→ Selected extract
--------------------------------

If you think the distance is too far, omit the spur trail to Hugh Gorge Waterhole; decide when you reach the Junction. We don’t recommend that you hike the spur trail and then camp at the junction campsite with the aim of finishing at Section 4/5 Junction instead of Fringe Lily tomorrow, because the trail between Fringe Lily and Section 4/5 Junction traverses Razorback Ridge and is also slow going: we took the same amount of time each day.
If you arrive early at Fringe Lily in calm weather, still have fuel in the tank and are worried about safely being able to complete the more demanding day to Section 4/5 Junction tomorrow, you could top up your water and continue to one of the exposed high westerly camps on Razorback Ridge. However, this means a steep climb carrying extra water (for both the evening plus tomorrow) at the end of the day when you are likely already tired. We recommend slower hikers stay at Fringe Lily tonight.
Walk with Us:
The inviting start of your day, and it only gets better! The Sections from here to Standley Chasm are some of the the most demanding but also most varied and beautiful of the entire track.
Plenty of little scrambles…
… and wending your way around, between and over boulders.
None of it is especially difficult, and you can always wade these shallow sections, especially if you’re wearing non-waterproof footwear that dries quickly.
Look for wildflowers in the more open sections, as well as on the walls. Here, endemic Apowollstonia stirlingii subsp. fontaliciana.
Every now and then the gorge widens slightly. We kept our eyes peeled for emergency campsites but, other than a couple on tiny sandy edges of pools, you would struggle to set up anywhere.
Another open area, probably Pocket Valley, covered in spinifex...
…before the terrain again narrows. You can see from this picture how higher water levels make a huge difference, with more swimming and wading. High flows are extremely dangerous in the narrow sections.
Edelweiss Everlasting Cremnothamnus thomsonii on the shadiest, most sheltered walls.

--------------------------------

→ Excerpted data
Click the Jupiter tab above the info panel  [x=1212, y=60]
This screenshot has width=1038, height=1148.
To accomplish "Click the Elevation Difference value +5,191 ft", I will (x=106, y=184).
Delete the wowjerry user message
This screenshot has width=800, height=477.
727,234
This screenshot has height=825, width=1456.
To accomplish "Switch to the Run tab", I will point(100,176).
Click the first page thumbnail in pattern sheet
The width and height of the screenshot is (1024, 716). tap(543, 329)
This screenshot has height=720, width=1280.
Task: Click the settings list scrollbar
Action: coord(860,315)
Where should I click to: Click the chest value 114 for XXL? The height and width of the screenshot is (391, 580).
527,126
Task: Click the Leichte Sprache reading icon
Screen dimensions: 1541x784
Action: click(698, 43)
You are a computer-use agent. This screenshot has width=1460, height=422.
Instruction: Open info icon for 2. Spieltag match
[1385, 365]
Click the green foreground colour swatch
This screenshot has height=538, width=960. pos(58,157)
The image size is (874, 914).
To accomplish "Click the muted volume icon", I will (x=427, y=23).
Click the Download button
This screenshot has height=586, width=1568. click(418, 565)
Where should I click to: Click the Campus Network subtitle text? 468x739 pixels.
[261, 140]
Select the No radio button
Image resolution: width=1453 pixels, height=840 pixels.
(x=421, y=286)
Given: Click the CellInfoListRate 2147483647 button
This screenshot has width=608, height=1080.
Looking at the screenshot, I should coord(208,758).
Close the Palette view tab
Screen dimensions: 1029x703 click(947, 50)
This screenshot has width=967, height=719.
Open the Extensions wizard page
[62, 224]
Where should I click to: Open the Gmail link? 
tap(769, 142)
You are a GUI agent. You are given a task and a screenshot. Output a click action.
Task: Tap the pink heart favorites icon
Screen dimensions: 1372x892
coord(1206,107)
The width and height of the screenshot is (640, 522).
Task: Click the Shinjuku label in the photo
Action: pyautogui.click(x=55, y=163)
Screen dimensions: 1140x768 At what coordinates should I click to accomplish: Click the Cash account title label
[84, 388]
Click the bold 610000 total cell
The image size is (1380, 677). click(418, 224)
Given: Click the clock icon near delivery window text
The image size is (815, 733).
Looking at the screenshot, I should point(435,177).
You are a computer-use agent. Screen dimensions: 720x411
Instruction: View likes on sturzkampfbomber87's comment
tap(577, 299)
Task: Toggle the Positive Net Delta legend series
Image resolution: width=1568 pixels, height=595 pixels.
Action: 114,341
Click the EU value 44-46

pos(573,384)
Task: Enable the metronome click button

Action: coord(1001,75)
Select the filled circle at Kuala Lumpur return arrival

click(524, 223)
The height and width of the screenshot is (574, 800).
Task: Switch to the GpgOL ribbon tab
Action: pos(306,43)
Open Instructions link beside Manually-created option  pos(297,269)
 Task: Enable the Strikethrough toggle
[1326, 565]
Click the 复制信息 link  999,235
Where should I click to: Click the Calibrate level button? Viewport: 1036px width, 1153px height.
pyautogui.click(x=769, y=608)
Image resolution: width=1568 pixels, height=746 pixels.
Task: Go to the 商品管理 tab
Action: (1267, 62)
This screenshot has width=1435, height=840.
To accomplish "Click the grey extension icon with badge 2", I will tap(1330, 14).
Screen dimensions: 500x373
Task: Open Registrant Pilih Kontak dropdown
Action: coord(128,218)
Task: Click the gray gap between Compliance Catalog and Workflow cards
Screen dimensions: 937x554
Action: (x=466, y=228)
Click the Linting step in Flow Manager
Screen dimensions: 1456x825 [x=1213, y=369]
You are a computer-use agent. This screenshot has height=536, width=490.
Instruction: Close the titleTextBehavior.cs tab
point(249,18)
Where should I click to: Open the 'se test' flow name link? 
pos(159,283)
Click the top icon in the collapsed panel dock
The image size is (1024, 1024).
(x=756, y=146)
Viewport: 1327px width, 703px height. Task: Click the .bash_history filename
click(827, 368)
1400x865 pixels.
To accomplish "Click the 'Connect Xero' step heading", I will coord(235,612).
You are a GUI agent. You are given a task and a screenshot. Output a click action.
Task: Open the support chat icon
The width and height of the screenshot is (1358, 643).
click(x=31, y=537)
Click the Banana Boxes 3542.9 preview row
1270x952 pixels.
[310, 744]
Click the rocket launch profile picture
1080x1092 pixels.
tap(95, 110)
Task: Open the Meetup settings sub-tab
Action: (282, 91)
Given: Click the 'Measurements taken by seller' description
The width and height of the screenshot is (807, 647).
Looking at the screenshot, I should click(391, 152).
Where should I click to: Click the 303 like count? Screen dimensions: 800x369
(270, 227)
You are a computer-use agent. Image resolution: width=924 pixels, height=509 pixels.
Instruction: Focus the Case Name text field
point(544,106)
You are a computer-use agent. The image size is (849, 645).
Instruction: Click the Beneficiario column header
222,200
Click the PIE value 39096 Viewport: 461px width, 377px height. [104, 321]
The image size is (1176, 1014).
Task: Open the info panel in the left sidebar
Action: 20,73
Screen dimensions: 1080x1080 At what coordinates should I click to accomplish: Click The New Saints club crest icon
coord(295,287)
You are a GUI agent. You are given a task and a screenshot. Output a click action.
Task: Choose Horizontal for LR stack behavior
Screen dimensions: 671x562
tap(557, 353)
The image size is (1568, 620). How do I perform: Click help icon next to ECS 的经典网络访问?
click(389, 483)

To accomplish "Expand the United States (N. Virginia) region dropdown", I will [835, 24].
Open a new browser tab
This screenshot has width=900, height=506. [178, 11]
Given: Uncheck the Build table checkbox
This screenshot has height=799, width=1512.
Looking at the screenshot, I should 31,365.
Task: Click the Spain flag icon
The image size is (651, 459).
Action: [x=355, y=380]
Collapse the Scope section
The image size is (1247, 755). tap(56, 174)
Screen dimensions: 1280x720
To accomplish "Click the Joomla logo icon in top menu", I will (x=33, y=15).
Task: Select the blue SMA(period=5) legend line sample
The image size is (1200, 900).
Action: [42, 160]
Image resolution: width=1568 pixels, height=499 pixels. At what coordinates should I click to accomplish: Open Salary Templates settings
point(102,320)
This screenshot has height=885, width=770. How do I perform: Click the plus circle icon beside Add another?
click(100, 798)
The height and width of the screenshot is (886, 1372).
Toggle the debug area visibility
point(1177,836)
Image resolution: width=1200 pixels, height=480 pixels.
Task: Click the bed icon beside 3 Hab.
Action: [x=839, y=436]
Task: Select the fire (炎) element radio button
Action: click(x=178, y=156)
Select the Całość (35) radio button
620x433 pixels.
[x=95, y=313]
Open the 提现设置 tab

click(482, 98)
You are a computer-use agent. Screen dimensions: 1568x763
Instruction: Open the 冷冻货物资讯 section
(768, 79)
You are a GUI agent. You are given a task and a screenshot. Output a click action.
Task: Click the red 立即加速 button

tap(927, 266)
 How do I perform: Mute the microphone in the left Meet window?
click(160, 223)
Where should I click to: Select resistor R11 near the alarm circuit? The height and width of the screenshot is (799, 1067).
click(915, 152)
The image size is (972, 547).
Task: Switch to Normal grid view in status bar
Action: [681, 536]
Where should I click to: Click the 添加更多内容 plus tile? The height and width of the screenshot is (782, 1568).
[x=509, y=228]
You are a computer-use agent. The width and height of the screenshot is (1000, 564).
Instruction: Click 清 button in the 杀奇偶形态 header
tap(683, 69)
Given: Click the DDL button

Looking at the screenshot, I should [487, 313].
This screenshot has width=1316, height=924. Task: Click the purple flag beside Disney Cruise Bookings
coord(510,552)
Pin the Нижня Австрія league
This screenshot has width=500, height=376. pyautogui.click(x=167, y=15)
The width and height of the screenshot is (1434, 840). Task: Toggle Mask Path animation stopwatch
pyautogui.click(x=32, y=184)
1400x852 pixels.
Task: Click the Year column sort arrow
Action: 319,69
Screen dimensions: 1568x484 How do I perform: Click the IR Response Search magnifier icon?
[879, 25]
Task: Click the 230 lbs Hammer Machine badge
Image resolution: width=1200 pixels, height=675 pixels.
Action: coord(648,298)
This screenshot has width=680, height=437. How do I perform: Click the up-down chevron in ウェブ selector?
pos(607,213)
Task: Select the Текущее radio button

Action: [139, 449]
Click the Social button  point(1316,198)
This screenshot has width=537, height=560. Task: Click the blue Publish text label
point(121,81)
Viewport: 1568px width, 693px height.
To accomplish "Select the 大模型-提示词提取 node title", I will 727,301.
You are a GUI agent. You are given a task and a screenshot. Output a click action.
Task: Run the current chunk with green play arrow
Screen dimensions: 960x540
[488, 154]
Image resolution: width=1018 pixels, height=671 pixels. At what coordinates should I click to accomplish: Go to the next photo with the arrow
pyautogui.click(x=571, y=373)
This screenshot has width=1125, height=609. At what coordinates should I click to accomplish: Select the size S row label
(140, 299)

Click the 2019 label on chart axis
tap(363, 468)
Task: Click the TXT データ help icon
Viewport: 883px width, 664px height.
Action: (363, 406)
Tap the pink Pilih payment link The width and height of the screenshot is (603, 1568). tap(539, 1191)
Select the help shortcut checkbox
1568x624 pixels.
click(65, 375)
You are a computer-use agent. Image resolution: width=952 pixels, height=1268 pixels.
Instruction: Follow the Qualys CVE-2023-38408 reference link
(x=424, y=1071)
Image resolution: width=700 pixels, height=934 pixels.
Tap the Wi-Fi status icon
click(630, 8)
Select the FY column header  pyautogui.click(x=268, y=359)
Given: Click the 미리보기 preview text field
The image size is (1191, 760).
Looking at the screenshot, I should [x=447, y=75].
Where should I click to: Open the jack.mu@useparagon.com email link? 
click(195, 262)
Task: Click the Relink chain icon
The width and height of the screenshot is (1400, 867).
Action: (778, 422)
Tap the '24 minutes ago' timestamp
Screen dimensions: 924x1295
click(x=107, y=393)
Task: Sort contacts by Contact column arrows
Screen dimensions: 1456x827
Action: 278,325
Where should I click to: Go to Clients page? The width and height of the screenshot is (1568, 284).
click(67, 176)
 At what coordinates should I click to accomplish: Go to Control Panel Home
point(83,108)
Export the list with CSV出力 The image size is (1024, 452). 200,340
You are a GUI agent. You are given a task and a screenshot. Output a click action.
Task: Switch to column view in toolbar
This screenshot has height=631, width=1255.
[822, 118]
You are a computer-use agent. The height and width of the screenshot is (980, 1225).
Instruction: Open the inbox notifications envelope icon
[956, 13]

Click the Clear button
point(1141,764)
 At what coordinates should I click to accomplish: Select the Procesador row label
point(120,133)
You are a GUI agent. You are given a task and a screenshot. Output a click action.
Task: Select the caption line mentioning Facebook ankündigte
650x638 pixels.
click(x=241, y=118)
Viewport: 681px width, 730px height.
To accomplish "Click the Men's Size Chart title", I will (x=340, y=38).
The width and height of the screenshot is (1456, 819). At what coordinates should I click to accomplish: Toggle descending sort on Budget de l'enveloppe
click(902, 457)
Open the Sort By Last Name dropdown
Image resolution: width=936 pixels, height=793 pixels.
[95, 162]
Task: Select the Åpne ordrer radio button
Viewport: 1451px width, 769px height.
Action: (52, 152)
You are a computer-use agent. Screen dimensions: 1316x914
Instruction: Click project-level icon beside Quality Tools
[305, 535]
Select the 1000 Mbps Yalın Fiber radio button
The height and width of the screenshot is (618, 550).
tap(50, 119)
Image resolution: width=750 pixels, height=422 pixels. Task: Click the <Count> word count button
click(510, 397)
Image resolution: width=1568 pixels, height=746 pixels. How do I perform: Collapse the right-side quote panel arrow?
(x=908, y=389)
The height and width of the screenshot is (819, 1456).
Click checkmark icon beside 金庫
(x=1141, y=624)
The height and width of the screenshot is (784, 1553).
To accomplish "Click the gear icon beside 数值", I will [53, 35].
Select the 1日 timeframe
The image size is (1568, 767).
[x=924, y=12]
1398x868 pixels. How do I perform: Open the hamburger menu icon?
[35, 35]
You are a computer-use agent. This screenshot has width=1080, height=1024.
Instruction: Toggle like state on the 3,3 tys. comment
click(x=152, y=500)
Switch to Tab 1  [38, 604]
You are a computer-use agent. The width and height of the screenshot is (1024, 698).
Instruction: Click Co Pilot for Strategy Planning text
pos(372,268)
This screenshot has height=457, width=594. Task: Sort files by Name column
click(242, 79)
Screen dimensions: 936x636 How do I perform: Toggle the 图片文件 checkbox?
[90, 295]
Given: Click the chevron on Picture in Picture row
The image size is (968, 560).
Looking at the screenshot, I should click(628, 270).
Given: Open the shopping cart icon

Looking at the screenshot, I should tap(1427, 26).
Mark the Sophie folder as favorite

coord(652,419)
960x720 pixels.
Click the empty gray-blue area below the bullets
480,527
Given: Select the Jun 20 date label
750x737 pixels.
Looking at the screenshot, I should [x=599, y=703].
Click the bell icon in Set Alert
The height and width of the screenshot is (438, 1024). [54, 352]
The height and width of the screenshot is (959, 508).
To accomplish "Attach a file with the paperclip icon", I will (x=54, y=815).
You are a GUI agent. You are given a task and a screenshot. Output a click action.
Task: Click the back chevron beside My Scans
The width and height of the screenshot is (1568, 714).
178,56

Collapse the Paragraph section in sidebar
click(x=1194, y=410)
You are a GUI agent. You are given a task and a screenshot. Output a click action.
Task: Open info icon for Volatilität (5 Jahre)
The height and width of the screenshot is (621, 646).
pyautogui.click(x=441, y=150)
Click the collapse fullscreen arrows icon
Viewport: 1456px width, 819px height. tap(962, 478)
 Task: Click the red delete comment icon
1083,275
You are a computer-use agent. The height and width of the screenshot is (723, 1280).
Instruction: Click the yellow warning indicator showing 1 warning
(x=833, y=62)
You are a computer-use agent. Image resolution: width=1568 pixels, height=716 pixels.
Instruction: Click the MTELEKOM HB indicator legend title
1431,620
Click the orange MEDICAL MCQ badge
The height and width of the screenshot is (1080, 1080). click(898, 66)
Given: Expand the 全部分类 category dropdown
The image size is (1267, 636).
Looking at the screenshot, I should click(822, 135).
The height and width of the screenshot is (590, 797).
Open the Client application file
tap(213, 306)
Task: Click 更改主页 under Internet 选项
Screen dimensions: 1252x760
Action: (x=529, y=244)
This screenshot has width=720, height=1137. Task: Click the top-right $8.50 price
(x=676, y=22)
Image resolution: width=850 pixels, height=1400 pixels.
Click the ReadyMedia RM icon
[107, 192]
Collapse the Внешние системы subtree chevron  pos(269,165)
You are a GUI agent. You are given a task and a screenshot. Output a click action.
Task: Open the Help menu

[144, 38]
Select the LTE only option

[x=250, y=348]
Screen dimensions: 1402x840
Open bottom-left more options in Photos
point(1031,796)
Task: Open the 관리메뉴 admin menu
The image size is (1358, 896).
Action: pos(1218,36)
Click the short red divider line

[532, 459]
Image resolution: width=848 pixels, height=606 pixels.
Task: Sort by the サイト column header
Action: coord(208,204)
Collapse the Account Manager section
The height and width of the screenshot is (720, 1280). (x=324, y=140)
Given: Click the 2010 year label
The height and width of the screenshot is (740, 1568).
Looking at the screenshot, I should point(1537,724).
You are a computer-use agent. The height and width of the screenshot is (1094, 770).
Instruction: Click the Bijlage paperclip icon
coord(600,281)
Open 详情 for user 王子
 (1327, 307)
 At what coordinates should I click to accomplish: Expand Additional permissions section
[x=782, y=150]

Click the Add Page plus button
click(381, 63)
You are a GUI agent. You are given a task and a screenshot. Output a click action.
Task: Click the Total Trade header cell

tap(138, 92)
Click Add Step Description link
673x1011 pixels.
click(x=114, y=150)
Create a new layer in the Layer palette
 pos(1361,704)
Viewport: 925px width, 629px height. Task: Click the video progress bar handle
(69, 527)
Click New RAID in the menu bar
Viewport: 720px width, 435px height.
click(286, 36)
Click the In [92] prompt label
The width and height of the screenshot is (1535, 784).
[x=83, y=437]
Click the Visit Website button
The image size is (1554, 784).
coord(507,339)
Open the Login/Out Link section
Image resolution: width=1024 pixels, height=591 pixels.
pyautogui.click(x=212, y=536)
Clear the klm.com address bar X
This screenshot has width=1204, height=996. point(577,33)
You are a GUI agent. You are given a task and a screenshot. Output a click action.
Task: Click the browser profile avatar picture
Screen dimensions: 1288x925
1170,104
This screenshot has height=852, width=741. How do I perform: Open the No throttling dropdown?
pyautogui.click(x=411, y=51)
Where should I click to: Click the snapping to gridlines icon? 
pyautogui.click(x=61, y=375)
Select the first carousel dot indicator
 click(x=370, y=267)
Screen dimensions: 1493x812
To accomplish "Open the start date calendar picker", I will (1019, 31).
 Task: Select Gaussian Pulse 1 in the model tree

--------------------------------

→ Short exercise 1
Rewrite the hiking route description starting at "Plenty of little" and ending at "stirlingii subsp. fontaliciana.", replacing "wildflowers" with "blooms".
→ Short exercise 2
According to the hiking route description, where does Edelweiss Everlasting grow?
→ Short exercise 3
Go on with the hiking route description from the point where it stops.

→ Task output 1
Plenty of little scrambles…
… and wending your way around, between and over boulders.
None of it is especially difficult, and you can always wade these shallow sections, especially if you’re wearing non-waterproof footwear that dries quickly.
Look for blooms in the more open sections, as well as on the walls. Here, endemic Apowollstonia stirlingii subsp. fontaliciana.

→ Task output 2
It grows on the shadiest, most sheltered walls.

→ Task output 3
Keep your eyes peeled for those blue triangles - both in front of and behind you. There are a few small false leads, notably near Pocket Valley and Hugh Gorge Junction: this day is definitely one where you should have a clear idea of the track and its place in the terrain, so study the map the night before. Later, when you arrive at Hugh Junction, it is a three-way split, with a small false lead to the west as well as the spur trail, and the continuation of the track to Fringe Lily to the east.
Here is the famous wade/swim: don’t worry, it’s cold but the swim is less than four metres at this water level and, even in cool weather, it was fun!
This is the approach that west to east hikers take; east to west of course come towards the photographer.
You can see the greyish rock jutting into the pool, with a couple of branches leaning up against it directly ahead of me. The pool is shallow along the edge all the way to those sticks, but you have to swim around that grey rock.
A solo hiker will carry their pack to the branch and hang it on a fork, then swim around the rock and haul up the branch to retrieve their pack.
With a hiking partner you can each do this too or, alternatively, the weaker one goes first, swims around the point and clambers onto the rock to lean down and hoist up the packs from the stronger hiker who passes them up.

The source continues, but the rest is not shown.